═══ INFORMATION SUPPLIED ═══

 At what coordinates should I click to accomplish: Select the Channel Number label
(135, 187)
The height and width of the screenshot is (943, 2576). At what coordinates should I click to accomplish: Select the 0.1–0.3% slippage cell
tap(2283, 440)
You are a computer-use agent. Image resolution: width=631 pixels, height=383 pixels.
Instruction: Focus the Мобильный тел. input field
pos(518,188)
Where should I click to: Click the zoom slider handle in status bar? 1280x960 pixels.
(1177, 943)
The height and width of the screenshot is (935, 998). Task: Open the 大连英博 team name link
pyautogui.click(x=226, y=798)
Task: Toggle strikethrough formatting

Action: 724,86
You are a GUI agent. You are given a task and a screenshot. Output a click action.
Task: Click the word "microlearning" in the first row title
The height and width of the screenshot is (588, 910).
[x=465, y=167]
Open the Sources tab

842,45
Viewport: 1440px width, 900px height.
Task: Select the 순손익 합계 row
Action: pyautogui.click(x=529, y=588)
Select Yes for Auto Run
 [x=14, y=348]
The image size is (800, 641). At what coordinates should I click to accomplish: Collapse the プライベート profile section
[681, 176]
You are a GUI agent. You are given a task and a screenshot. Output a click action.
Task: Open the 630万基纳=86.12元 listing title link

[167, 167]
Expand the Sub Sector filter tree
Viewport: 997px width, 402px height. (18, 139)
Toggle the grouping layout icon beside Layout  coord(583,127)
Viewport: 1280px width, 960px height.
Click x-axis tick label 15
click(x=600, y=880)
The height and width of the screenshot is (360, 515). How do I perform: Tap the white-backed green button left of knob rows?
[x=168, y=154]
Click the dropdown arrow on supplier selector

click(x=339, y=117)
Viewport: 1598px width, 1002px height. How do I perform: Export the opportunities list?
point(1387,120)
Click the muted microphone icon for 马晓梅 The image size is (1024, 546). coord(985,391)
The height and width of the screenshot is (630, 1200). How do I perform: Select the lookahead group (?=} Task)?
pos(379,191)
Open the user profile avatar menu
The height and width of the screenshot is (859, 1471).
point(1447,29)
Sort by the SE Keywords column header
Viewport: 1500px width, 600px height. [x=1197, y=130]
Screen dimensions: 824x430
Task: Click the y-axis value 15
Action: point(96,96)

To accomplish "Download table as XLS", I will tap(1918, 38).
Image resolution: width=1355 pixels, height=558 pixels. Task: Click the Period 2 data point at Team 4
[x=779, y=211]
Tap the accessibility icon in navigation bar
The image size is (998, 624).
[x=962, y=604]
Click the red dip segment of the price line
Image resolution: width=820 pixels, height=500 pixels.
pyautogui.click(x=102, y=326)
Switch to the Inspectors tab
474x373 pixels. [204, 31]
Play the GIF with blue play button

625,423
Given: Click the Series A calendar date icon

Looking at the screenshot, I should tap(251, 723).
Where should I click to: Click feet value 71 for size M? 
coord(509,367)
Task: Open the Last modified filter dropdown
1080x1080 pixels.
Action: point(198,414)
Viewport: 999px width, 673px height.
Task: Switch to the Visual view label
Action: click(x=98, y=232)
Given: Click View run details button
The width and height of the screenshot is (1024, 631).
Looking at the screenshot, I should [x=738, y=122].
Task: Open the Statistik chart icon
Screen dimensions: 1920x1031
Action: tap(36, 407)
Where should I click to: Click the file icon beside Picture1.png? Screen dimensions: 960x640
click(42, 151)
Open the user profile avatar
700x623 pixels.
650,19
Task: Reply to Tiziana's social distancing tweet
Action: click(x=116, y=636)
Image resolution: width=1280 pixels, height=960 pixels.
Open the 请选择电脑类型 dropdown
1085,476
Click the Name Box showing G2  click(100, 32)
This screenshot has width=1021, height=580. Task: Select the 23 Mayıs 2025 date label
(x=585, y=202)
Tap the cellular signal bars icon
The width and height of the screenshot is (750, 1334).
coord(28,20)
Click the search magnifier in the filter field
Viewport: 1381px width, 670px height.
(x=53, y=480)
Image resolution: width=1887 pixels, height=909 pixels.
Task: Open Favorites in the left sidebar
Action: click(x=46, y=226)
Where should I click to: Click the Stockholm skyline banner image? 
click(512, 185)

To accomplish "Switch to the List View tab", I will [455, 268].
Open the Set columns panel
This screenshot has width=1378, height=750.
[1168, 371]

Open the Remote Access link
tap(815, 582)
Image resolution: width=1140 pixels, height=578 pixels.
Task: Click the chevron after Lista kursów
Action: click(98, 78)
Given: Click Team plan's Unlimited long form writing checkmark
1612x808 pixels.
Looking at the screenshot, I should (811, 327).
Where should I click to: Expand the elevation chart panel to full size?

═══

EXERCISE DETAILS =>
Return every line of the material above exactly.

ANSWER BOX =>
 At what coordinates should I click to accomplish: Select the Channel Number label
(135, 187)
The height and width of the screenshot is (943, 2576). At what coordinates should I click to accomplish: Select the 0.1–0.3% slippage cell
tap(2283, 440)
You are a computer-use agent. Image resolution: width=631 pixels, height=383 pixels.
Instruction: Focus the Мобильный тел. input field
pos(518,188)
Where should I click to: Click the zoom slider handle in status bar? 1280x960 pixels.
(1177, 943)
The height and width of the screenshot is (935, 998). Task: Open the 大连英博 team name link
pyautogui.click(x=226, y=798)
Task: Toggle strikethrough formatting

Action: 724,86
You are a GUI agent. You are given a task and a screenshot. Output a click action.
Task: Click the word "microlearning" in the first row title
The height and width of the screenshot is (588, 910).
[x=465, y=167]
Open the Sources tab

842,45
Viewport: 1440px width, 900px height.
Task: Select the 순손익 합계 row
Action: pyautogui.click(x=529, y=588)
Select Yes for Auto Run
 [x=14, y=348]
The image size is (800, 641). At what coordinates should I click to accomplish: Collapse the プライベート profile section
[681, 176]
You are a GUI agent. You are given a task and a screenshot. Output a click action.
Task: Open the 630万基纳=86.12元 listing title link

[167, 167]
Expand the Sub Sector filter tree
Viewport: 997px width, 402px height. (18, 139)
Toggle the grouping layout icon beside Layout  coord(583,127)
Viewport: 1280px width, 960px height.
Click x-axis tick label 15
click(x=600, y=880)
The height and width of the screenshot is (360, 515). How do I perform: Tap the white-backed green button left of knob rows?
[x=168, y=154]
Click the dropdown arrow on supplier selector

click(x=339, y=117)
Viewport: 1598px width, 1002px height. How do I perform: Export the opportunities list?
point(1387,120)
Click the muted microphone icon for 马晓梅 The image size is (1024, 546). coord(985,391)
The height and width of the screenshot is (630, 1200). How do I perform: Select the lookahead group (?=} Task)?
pos(379,191)
Open the user profile avatar menu
The height and width of the screenshot is (859, 1471).
point(1447,29)
Sort by the SE Keywords column header
Viewport: 1500px width, 600px height. [x=1197, y=130]
Screen dimensions: 824x430
Task: Click the y-axis value 15
Action: point(96,96)

To accomplish "Download table as XLS", I will tap(1918, 38).
Image resolution: width=1355 pixels, height=558 pixels. Task: Click the Period 2 data point at Team 4
[x=779, y=211]
Tap the accessibility icon in navigation bar
The image size is (998, 624).
[x=962, y=604]
Click the red dip segment of the price line
Image resolution: width=820 pixels, height=500 pixels.
pyautogui.click(x=102, y=326)
Switch to the Inspectors tab
474x373 pixels. [204, 31]
Play the GIF with blue play button

625,423
Given: Click the Series A calendar date icon

Looking at the screenshot, I should tap(251, 723).
Where should I click to: Click feet value 71 for size M? 
coord(509,367)
Task: Open the Last modified filter dropdown
1080x1080 pixels.
Action: point(198,414)
Viewport: 999px width, 673px height.
Task: Switch to the Visual view label
Action: click(x=98, y=232)
Given: Click View run details button
The width and height of the screenshot is (1024, 631).
Looking at the screenshot, I should [x=738, y=122].
Task: Open the Statistik chart icon
Screen dimensions: 1920x1031
Action: tap(36, 407)
Where should I click to: Click the file icon beside Picture1.png? Screen dimensions: 960x640
click(42, 151)
Open the user profile avatar
700x623 pixels.
650,19
Task: Reply to Tiziana's social distancing tweet
Action: click(x=116, y=636)
Image resolution: width=1280 pixels, height=960 pixels.
Open the 请选择电脑类型 dropdown
1085,476
Click the Name Box showing G2  click(100, 32)
This screenshot has width=1021, height=580. Task: Select the 23 Mayıs 2025 date label
(x=585, y=202)
Tap the cellular signal bars icon
The width and height of the screenshot is (750, 1334).
coord(28,20)
Click the search magnifier in the filter field
Viewport: 1381px width, 670px height.
(x=53, y=480)
Image resolution: width=1887 pixels, height=909 pixels.
Task: Open Favorites in the left sidebar
Action: click(x=46, y=226)
Where should I click to: Click the Stockholm skyline banner image? 
click(512, 185)

To accomplish "Switch to the List View tab", I will [455, 268].
Open the Set columns panel
This screenshot has width=1378, height=750.
[1168, 371]

Open the Remote Access link
tap(815, 582)
Image resolution: width=1140 pixels, height=578 pixels.
Task: Click the chevron after Lista kursów
Action: click(98, 78)
Given: Click Team plan's Unlimited long form writing checkmark
1612x808 pixels.
Looking at the screenshot, I should (811, 327).
Where should I click to: Expand the elevation chart panel to full size?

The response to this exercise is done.